Directions
What is needed is every line, exactly as given, from the line containing "Given: Click the scrollbar" through the end of the data below.

Supplied data
■ ■ ■ ■ ■ ■ ■

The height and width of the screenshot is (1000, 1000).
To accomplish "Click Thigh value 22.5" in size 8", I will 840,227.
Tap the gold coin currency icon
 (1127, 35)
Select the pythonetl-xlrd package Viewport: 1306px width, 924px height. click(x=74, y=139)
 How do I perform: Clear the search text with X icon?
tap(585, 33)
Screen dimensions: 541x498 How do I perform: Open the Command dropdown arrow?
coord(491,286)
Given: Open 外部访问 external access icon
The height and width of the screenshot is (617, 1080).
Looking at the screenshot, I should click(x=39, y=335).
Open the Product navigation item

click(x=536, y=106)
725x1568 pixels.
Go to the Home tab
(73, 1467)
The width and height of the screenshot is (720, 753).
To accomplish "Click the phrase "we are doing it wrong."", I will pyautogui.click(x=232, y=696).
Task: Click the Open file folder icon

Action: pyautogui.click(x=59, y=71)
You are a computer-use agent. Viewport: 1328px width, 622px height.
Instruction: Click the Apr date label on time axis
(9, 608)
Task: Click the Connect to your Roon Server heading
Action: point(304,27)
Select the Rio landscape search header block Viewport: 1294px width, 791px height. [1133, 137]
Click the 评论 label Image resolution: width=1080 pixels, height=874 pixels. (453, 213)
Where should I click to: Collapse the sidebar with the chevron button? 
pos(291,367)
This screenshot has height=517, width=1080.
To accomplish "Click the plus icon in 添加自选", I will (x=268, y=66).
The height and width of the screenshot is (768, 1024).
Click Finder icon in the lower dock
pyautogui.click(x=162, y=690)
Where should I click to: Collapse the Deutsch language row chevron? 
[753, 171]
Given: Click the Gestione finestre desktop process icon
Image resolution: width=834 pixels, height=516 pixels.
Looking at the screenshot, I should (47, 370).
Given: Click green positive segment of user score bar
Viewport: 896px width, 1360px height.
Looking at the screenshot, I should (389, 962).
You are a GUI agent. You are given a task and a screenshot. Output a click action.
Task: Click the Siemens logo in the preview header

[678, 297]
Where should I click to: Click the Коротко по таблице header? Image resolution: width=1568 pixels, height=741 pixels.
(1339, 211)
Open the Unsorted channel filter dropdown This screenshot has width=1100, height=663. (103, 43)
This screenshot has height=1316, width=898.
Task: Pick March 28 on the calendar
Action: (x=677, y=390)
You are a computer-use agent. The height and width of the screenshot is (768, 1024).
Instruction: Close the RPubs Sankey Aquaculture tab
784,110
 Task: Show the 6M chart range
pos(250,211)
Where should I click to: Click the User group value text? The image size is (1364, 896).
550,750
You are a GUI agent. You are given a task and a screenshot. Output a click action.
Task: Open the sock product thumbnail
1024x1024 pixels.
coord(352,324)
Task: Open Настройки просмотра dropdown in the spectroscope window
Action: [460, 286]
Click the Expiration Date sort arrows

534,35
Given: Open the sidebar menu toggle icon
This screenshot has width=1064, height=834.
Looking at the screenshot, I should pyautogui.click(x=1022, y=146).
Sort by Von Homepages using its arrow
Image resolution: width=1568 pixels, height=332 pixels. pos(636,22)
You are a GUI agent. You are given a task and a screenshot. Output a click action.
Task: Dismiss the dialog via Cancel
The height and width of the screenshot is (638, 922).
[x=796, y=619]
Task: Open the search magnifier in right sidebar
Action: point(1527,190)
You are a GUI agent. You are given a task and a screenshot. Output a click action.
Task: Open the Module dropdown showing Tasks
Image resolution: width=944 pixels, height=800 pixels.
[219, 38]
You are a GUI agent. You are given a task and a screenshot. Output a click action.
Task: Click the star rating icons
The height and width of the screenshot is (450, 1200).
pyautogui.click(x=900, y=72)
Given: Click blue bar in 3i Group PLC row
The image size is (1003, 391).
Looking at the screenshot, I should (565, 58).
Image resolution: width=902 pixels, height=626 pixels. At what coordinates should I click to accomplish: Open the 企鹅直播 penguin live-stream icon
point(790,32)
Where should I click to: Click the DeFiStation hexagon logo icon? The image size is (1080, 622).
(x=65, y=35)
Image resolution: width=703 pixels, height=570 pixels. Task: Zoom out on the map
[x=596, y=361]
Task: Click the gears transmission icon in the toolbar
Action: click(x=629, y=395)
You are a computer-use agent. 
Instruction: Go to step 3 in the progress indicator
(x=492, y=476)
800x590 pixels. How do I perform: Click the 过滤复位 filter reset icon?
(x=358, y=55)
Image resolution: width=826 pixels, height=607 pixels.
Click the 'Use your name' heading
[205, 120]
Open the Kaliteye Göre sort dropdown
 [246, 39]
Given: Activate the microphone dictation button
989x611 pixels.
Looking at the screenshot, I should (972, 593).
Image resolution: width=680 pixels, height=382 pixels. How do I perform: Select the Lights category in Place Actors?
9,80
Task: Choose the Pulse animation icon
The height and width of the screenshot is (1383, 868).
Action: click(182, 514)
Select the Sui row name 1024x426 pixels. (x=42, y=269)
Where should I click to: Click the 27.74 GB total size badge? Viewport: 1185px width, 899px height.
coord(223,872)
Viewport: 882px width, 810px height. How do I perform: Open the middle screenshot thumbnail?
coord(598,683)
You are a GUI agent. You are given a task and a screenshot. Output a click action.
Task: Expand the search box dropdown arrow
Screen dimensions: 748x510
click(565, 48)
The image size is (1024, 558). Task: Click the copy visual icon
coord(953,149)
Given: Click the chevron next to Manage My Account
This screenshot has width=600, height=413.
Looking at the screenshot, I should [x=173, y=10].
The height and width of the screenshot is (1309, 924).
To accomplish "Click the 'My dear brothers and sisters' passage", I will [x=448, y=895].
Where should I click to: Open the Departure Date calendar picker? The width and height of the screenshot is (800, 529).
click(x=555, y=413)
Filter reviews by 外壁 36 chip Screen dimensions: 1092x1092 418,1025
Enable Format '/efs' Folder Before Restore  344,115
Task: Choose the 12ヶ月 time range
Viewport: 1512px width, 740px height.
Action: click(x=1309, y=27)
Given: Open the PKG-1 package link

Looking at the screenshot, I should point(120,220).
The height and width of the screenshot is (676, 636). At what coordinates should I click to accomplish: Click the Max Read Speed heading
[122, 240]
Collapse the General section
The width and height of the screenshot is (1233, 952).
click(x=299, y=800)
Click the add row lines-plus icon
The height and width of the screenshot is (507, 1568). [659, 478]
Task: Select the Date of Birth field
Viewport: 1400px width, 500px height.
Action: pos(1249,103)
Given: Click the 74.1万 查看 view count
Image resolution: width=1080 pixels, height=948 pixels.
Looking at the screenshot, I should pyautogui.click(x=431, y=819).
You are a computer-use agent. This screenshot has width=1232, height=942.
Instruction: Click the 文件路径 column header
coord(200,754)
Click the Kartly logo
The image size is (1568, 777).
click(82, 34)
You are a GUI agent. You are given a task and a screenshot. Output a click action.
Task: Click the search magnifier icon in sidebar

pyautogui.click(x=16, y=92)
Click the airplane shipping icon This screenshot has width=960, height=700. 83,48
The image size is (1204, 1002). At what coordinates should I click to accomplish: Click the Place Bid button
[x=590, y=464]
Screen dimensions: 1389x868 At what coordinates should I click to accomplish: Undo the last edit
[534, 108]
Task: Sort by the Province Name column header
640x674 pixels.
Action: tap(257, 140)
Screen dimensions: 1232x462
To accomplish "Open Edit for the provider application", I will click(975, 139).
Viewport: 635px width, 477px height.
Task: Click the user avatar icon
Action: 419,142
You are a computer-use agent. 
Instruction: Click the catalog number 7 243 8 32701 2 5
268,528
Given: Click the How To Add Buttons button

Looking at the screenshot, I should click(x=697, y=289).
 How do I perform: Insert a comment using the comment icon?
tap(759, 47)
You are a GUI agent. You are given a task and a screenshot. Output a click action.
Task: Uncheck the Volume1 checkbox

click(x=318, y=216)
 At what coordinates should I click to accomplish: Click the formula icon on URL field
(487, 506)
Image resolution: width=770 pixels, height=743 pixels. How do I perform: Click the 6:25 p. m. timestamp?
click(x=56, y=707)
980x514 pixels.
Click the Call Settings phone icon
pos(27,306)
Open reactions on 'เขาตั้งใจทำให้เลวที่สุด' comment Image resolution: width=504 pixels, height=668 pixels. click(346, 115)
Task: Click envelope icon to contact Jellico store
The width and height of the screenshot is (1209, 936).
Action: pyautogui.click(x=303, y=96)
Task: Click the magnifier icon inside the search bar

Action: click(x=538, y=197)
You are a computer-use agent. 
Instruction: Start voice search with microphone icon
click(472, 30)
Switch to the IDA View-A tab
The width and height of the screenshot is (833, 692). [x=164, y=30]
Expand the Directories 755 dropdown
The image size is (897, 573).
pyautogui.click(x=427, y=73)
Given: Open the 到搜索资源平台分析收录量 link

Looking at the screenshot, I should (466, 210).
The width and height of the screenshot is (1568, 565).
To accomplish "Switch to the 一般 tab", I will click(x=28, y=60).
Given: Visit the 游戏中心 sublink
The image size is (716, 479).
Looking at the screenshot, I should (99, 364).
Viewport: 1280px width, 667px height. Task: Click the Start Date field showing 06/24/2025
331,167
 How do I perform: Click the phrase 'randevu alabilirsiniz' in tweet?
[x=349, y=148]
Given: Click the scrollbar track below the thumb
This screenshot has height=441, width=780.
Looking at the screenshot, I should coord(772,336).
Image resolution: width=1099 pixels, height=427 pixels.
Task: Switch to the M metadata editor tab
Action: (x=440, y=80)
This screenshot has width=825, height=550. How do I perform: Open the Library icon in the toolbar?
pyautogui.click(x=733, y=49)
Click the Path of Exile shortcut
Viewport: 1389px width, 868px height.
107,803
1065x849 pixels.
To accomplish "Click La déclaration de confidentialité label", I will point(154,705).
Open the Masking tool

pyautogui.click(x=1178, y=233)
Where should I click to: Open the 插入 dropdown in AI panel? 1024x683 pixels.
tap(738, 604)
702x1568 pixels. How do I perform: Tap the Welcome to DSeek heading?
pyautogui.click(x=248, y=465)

■ ■ ■ ■ ■ ■ ■

Exercise solution
Given: Click the scrollbar track below the thumb
This screenshot has height=441, width=780.
Looking at the screenshot, I should coord(772,336).
Image resolution: width=1099 pixels, height=427 pixels.
Task: Switch to the M metadata editor tab
Action: (x=440, y=80)
This screenshot has width=825, height=550. How do I perform: Open the Library icon in the toolbar?
pyautogui.click(x=733, y=49)
Click the Path of Exile shortcut
Viewport: 1389px width, 868px height.
107,803
1065x849 pixels.
To accomplish "Click La déclaration de confidentialité label", I will point(154,705).
Open the Masking tool

pyautogui.click(x=1178, y=233)
Where should I click to: Open the 插入 dropdown in AI panel? 1024x683 pixels.
tap(738, 604)
702x1568 pixels. How do I perform: Tap the Welcome to DSeek heading?
pyautogui.click(x=248, y=465)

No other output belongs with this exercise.